[llvm] [SystemZ] Provide improved cost estimates (PR #83873)

Thu Mar 7 05:53:21 PST 2024

================
@@ -1284,17 +1286,43 @@ InstructionCost SystemZTTIImpl::getInterleavedMemoryOpCost(
   return NumVectorMemOps + NumPermutes;
 }
 
-static int getVectorIntrinsicInstrCost(Intrinsic::ID ID, Type *RetTy) {
+static int
+getVectorIntrinsicInstrCost(Intrinsic::ID ID, Type *RetTy,
+                            const SmallVectorImpl<Type *> &ParamTys) {
   if (RetTy->isVectorTy() && ID == Intrinsic::bswap)
     return getNumVectorRegs(RetTy); // VPERM
+
+  if (ID == Intrinsic::vector_reduce_add) {
+    // Retrieve number and size of elements for the vector op.
+    auto *VTy = cast<FixedVectorType>(ParamTys.front());
+    unsigned NumElements = VTy->getNumElements();
+    unsigned ScalarSize = VTy->getScalarSizeInBits();
+    // For scalar sizes >128 bits, we fall back to the generic cost estimate.
+    if (ScalarSize > SystemZ::VectorBits)
+      return -1;
+    // A single vector register can hold this many elements.
+    unsigned MaxElemsPerVector = SystemZ::VectorBits / ScalarSize;
+    // This many vector regs are needed to represent the input elements (V).
+    unsigned VectorRegsNeeded = getNumVectorRegs(VTy);
+    // This many instructions are needed for the final sum of vector elems (S).
+    unsigned LastVectorHandling =
+        2 * Log2_32_Ceil(std::min(NumElements, MaxElemsPerVector));
+    // We use vector adds to create a sum vector, which takes
+    // V/2 + V/4 + ... = V - 1 operations.
+    // Then, we need S operations to sum up the elements of that sum vector,
+    // for a total of V + S - 1 operations.
+    int Cost = VectorRegsNeeded + LastVectorHandling - 1;
+    assert(Cost > 0 && "Predicted cost of vector.reduce.add must be > 0");
----------------
dominik-steenken wrote:

I would have expected a `vector.reduce.add.v1i128` to essentially be a noop and to be caught before we get to this point. A quick test seems to support this assumption where a debug build produced the following code for a `vector.reduce.add.v1i128`:
```asm
        vl      %v0, 0(%r2), 3
        vst     %v0, 0(%r3)
```
without running into the assert mentioned above. However, i'm not sure how representative that is and i don't think i can say with any certainty that it couldn't happen. Essentially, since this formula calculates the number of operations needed, it faithfully, and correctly (see above), returns `0` for that case, which makes it a bad idea to have an `assert` that applies there. Point taken.

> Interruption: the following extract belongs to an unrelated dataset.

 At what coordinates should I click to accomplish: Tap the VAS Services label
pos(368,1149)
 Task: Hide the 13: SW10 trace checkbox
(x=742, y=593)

The original motivation behind the `assert` was the concern that some other change might in the future affect the execution of this function in such a way that the computed cost would be `-1`, and then the compiler would silently fall back to the generic cost computation. That, combined with the coding guideline saying that i should use asserts to check assumptions (even then, the assumption to be checked ought to have been `Cost >= 0`).

But, the tests that were added would also catch an unexpected fallback like that, so i think the best thing o do would be to just remove the `assert` entirely?

https://github.com/llvm/llvm-project/pull/83873